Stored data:
========================================================================

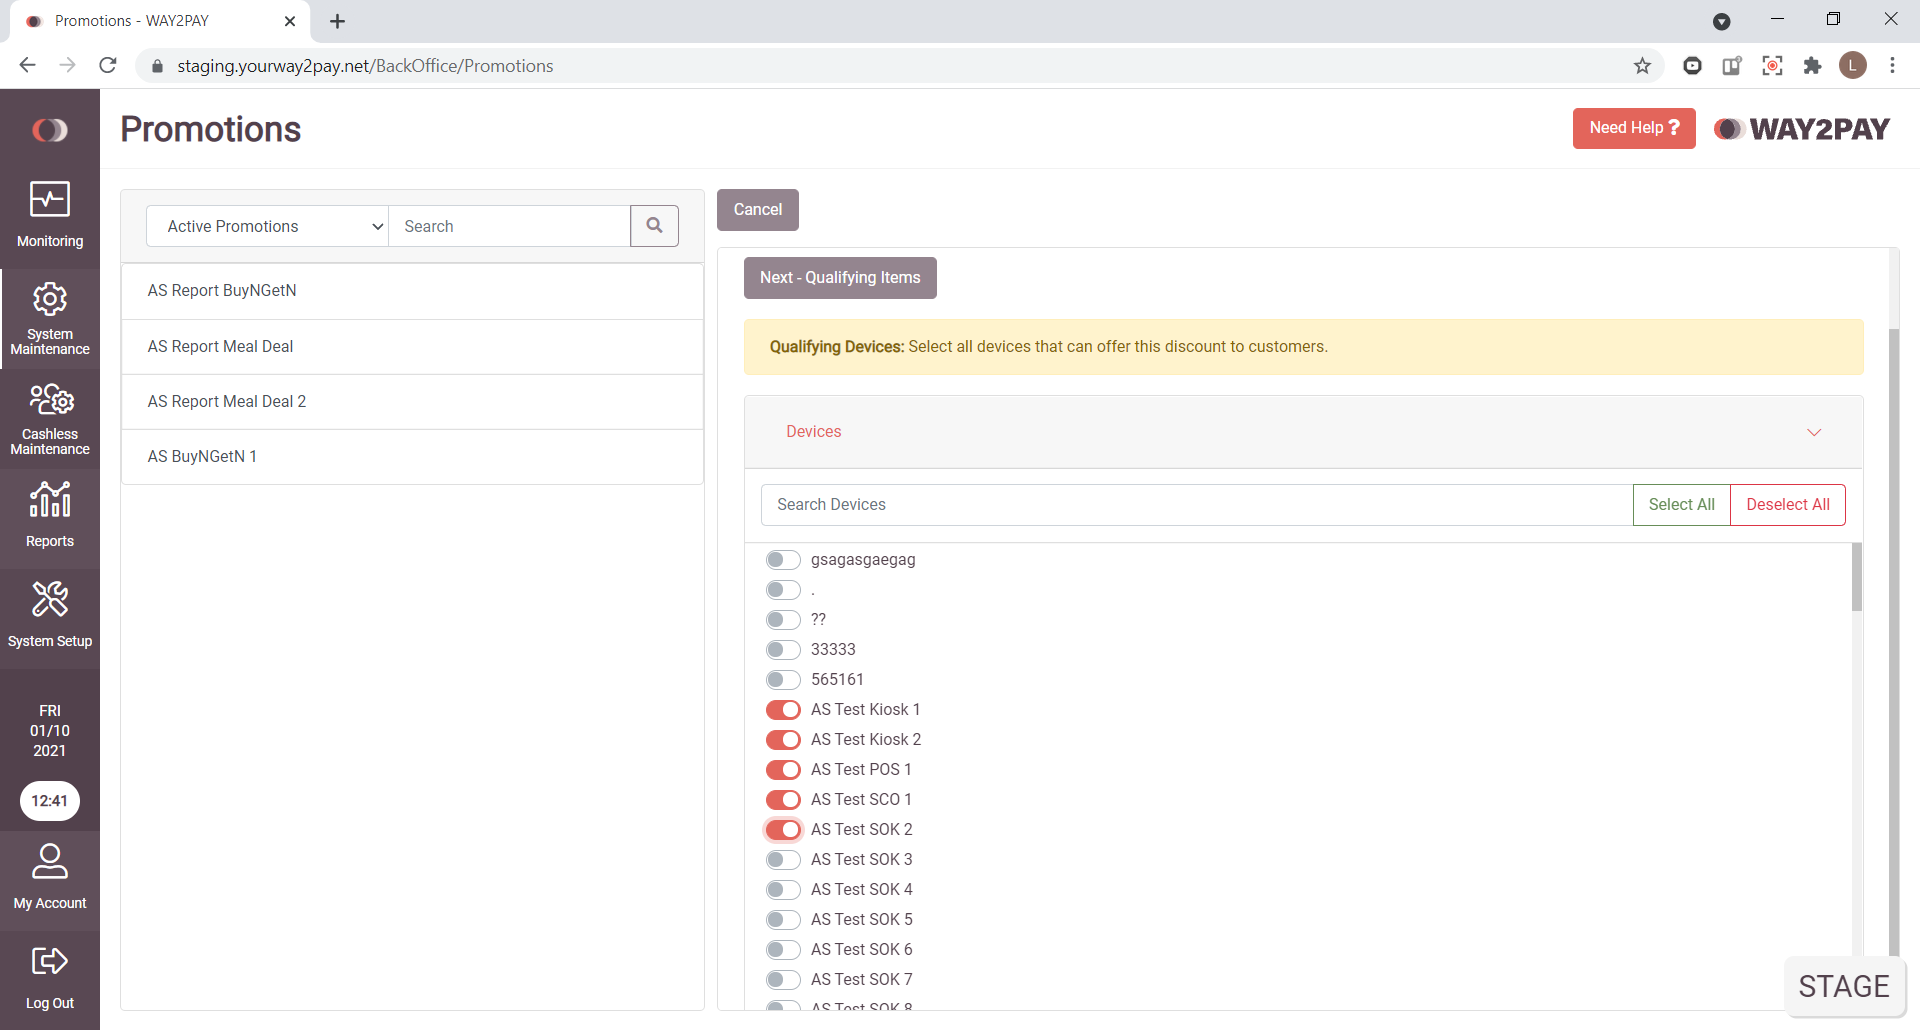Turn on the gsagasgaegag device toggle
The image size is (1920, 1030).
(783, 560)
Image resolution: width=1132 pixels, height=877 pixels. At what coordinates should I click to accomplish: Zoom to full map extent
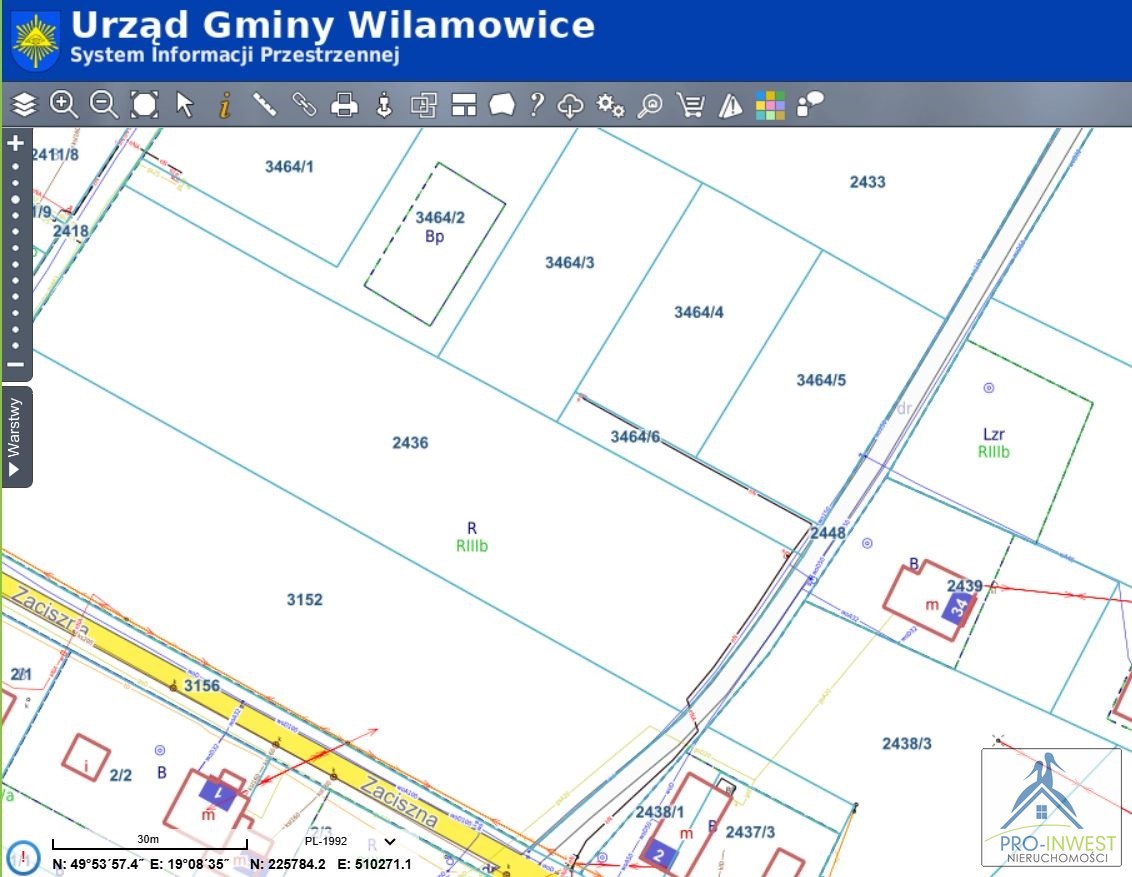click(145, 104)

========================================================================

Your output should be only the lines from the line with "Image resolution: width=1132" through the end of the data, exactly as they stand, and no pictures.

▶ [WRITTEN ANSWER]
Image resolution: width=1132 pixels, height=877 pixels. At what coordinates should I click to accomplish: Zoom to full map extent
click(145, 104)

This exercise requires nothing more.